▶ **Requirements**
Copy out the stretch of records from the first line through the line that contains "Reset the 색상", both ends included, and give nothing beyond those lines.
— START —
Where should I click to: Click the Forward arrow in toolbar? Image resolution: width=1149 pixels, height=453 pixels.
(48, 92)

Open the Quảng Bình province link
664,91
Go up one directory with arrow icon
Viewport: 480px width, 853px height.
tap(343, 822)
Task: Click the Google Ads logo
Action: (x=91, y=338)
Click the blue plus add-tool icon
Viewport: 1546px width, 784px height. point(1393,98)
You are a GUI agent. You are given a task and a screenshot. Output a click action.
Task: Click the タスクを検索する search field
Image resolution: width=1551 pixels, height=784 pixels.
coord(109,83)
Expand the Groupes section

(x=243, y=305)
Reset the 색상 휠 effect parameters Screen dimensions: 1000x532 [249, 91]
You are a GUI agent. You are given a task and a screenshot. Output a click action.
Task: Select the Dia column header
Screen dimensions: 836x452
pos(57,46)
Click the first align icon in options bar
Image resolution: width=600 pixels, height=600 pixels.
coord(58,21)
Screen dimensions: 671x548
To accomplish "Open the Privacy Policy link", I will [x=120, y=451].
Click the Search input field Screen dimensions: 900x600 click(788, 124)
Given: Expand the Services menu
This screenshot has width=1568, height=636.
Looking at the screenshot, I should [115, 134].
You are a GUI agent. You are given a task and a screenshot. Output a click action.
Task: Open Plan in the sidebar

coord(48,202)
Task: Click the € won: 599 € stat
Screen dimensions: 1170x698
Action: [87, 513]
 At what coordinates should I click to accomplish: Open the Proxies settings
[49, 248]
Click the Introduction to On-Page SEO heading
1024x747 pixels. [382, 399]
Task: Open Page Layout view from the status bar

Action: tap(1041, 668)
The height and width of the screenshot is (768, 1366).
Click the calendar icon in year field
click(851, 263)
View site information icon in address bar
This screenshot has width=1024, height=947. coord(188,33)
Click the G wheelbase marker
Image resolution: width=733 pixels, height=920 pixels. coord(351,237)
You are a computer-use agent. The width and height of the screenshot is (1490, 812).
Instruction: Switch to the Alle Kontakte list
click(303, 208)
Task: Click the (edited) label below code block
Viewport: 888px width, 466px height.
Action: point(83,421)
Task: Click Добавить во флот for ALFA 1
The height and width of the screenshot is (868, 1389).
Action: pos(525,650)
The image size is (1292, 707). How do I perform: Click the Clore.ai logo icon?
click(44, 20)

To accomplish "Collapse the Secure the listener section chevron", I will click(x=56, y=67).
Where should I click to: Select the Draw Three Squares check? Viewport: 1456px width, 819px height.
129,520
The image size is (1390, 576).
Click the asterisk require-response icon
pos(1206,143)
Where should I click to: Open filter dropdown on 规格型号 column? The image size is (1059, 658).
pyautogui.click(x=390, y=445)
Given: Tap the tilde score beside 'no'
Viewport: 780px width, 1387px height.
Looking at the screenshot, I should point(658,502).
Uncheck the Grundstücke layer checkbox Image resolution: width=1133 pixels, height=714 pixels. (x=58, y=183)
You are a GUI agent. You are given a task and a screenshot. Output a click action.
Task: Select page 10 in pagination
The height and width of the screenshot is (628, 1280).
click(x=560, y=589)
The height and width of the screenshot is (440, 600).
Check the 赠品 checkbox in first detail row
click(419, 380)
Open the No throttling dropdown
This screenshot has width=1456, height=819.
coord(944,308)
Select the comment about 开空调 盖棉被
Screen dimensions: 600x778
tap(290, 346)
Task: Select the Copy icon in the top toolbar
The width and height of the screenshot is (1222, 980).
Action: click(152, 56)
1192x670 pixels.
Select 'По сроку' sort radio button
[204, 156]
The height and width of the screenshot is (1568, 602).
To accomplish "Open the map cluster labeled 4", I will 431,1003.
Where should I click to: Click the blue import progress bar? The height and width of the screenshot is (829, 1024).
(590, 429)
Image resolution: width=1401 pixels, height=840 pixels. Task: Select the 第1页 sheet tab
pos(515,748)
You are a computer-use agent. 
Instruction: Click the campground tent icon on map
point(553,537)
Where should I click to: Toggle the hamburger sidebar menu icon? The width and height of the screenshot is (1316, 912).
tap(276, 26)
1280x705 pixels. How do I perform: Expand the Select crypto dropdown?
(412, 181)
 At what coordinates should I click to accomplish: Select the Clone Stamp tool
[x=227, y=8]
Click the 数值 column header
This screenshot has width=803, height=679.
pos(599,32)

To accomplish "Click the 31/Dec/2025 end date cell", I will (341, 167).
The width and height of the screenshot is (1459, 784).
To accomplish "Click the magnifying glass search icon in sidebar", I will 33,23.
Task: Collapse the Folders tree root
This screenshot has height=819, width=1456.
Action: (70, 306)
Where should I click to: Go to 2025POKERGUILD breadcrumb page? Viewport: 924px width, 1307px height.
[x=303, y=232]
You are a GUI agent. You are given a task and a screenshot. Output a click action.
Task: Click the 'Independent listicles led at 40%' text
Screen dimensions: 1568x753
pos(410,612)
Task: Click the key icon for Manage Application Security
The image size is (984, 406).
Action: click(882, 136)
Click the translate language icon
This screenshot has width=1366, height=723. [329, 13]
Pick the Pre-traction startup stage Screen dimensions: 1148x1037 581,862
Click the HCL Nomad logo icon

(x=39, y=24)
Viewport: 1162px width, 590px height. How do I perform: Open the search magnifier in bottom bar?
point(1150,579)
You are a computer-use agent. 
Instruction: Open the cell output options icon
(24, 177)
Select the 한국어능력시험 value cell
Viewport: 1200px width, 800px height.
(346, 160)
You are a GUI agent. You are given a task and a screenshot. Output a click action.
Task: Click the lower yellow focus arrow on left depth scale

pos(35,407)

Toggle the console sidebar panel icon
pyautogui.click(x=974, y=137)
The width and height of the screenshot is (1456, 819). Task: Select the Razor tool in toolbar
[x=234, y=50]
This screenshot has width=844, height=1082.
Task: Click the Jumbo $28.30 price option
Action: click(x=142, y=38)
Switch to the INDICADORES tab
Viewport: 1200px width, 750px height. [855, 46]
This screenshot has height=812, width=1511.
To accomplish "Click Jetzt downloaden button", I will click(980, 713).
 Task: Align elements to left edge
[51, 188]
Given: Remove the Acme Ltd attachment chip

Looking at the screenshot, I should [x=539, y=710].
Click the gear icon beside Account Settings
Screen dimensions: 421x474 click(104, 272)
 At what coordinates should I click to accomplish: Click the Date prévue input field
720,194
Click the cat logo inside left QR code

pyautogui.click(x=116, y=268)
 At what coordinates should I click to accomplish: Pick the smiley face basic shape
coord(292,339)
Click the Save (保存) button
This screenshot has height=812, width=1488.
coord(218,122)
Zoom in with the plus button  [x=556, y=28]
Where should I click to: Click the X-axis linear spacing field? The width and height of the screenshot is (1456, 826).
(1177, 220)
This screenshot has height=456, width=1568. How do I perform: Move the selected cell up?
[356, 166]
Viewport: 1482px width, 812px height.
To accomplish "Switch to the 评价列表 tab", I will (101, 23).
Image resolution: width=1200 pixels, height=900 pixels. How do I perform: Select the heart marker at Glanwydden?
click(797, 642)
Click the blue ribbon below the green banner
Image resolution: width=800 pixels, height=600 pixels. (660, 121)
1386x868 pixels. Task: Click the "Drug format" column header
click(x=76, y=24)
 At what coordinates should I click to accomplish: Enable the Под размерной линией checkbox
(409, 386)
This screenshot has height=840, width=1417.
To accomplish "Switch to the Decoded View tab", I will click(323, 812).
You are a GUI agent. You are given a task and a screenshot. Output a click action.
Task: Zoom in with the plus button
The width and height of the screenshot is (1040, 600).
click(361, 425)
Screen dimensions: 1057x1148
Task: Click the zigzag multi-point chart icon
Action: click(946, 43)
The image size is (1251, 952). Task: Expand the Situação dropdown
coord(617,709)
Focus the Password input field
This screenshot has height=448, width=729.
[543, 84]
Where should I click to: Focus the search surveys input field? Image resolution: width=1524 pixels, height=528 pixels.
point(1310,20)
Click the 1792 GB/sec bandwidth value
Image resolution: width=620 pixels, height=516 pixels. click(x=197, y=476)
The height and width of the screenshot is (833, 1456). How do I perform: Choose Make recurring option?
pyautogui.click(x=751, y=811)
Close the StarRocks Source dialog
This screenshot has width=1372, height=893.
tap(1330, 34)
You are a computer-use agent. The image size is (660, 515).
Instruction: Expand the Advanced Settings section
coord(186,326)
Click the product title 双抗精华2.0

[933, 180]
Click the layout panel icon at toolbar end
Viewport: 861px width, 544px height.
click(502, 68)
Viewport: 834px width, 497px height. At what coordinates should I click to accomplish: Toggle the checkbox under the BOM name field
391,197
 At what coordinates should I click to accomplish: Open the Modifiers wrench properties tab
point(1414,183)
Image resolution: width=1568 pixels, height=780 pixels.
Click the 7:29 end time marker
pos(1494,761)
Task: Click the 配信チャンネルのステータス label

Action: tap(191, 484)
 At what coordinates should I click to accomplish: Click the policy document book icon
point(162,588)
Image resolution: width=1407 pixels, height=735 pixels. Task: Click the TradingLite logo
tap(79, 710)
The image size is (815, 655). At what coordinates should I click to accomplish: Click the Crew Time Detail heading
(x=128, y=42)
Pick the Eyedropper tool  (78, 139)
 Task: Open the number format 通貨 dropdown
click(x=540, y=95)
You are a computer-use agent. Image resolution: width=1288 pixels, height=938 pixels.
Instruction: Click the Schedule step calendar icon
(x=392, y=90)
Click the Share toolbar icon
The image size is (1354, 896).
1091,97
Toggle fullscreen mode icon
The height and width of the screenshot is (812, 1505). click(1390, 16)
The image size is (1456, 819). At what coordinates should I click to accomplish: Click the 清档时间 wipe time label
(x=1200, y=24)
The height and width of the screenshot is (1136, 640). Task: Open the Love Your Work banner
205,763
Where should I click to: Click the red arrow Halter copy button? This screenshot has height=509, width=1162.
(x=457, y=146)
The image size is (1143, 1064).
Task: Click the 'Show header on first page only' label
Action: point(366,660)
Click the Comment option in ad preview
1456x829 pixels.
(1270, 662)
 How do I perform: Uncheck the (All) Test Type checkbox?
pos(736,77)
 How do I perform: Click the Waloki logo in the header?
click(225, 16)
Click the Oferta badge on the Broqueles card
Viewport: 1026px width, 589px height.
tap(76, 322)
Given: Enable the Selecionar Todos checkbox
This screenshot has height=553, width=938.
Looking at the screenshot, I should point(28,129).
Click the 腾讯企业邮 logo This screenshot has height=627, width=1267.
— END —
▶ **Reply**
Where should I click to: Click the Forward arrow in toolbar? Image resolution: width=1149 pixels, height=453 pixels.
(48, 92)

Open the Quảng Bình province link
664,91
Go up one directory with arrow icon
Viewport: 480px width, 853px height.
tap(343, 822)
Task: Click the Google Ads logo
Action: (x=91, y=338)
Click the blue plus add-tool icon
Viewport: 1546px width, 784px height. point(1393,98)
You are a GUI agent. You are given a task and a screenshot. Output a click action.
Task: Click the タスクを検索する search field
Image resolution: width=1551 pixels, height=784 pixels.
coord(109,83)
Expand the Groupes section

(x=243, y=305)
Reset the 색상 휠 effect parameters Screen dimensions: 1000x532 [249, 91]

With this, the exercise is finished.